## TRY IT:
Would you please set down, word for word, the lines from the one with "The height and" through the final line of the data below, omitting any pictures?

## WORKING DATA:
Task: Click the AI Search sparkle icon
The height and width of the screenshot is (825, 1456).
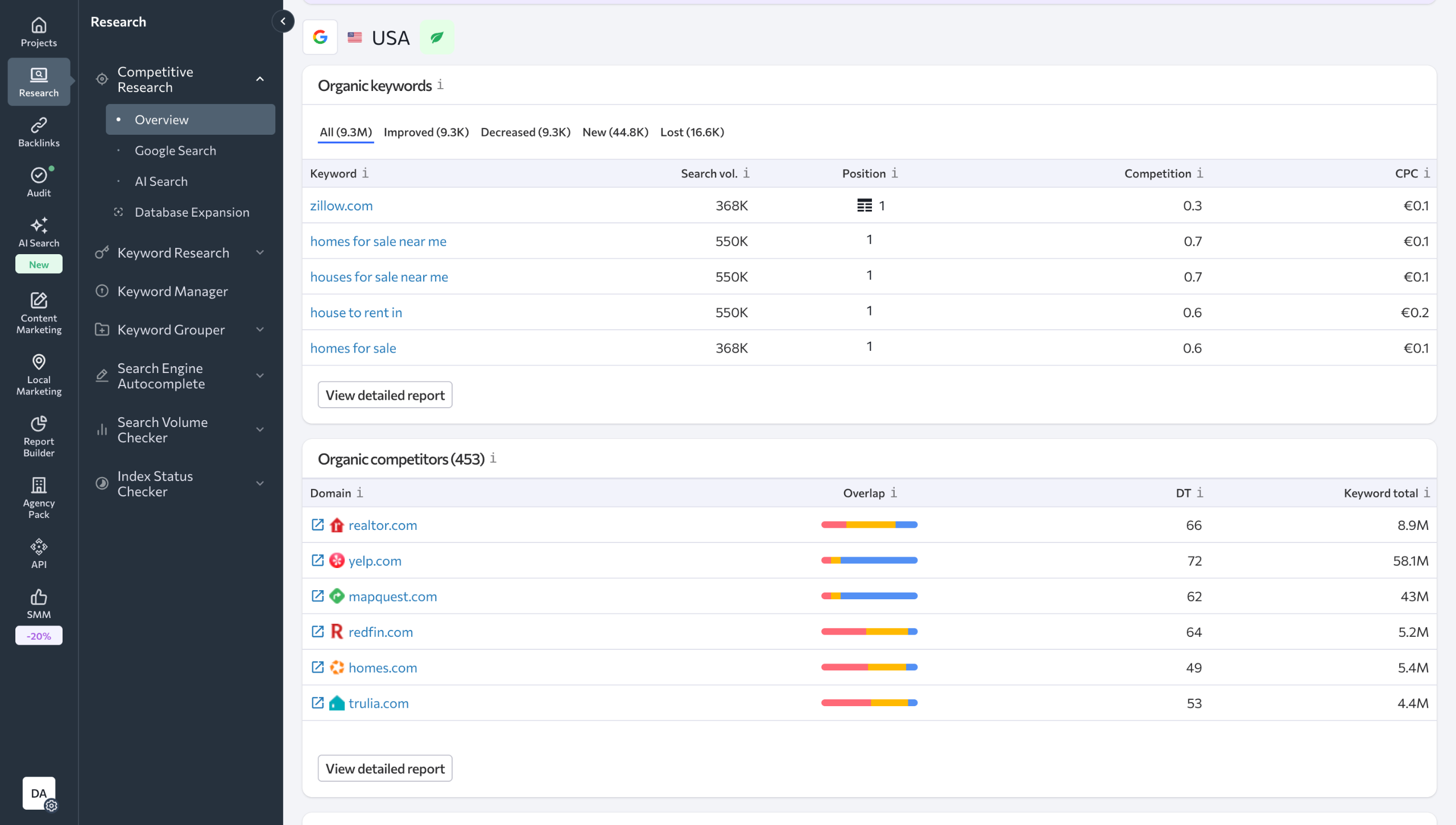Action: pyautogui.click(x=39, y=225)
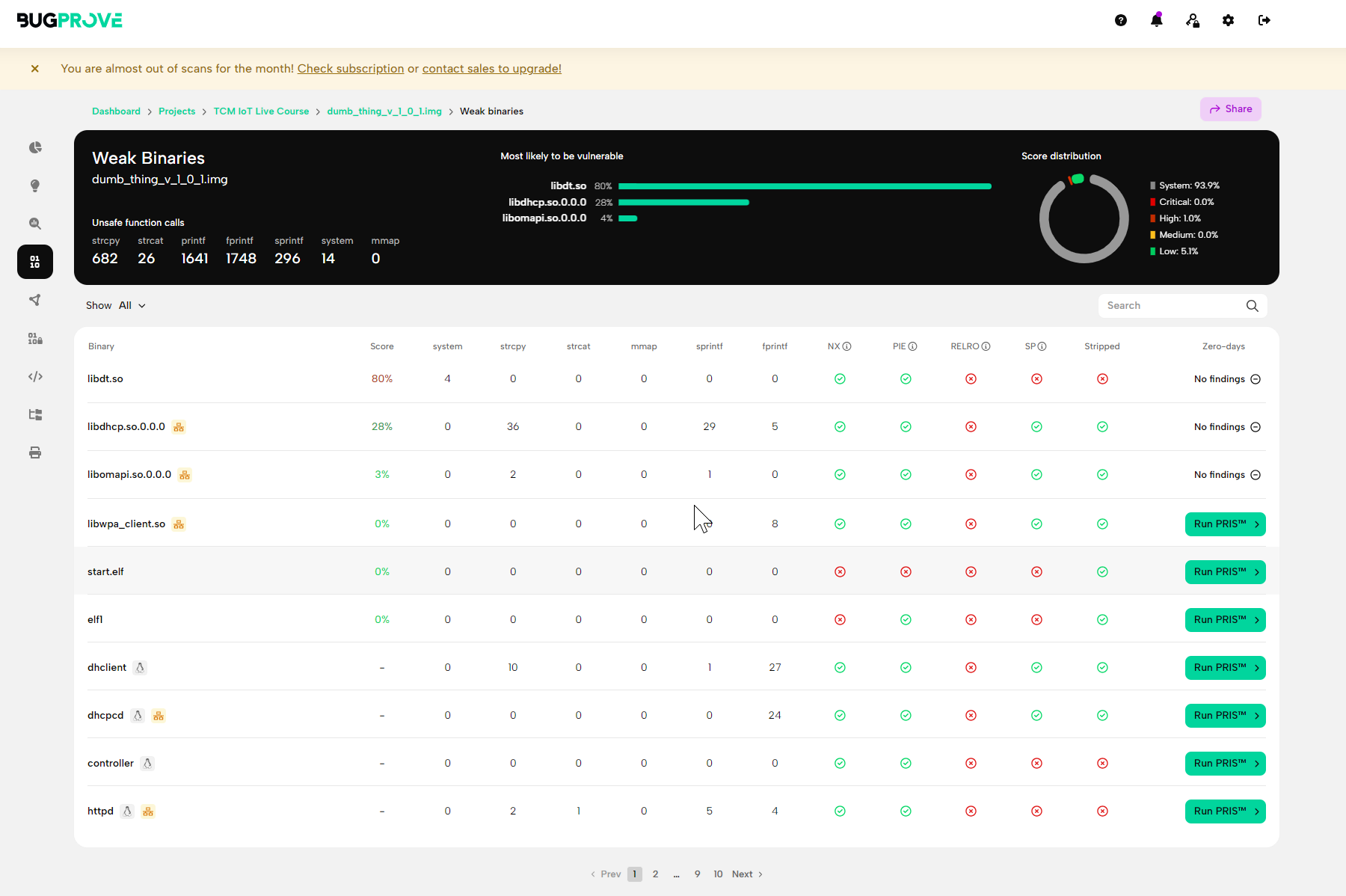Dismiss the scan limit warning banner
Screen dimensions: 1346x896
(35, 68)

## OUTPUT FOR THIS TASK:
The height and width of the screenshot is (825, 1456).
Action: pyautogui.click(x=39, y=225)
Dismiss the scan limit warning banner
Screen dimensions: 1346x896
(35, 68)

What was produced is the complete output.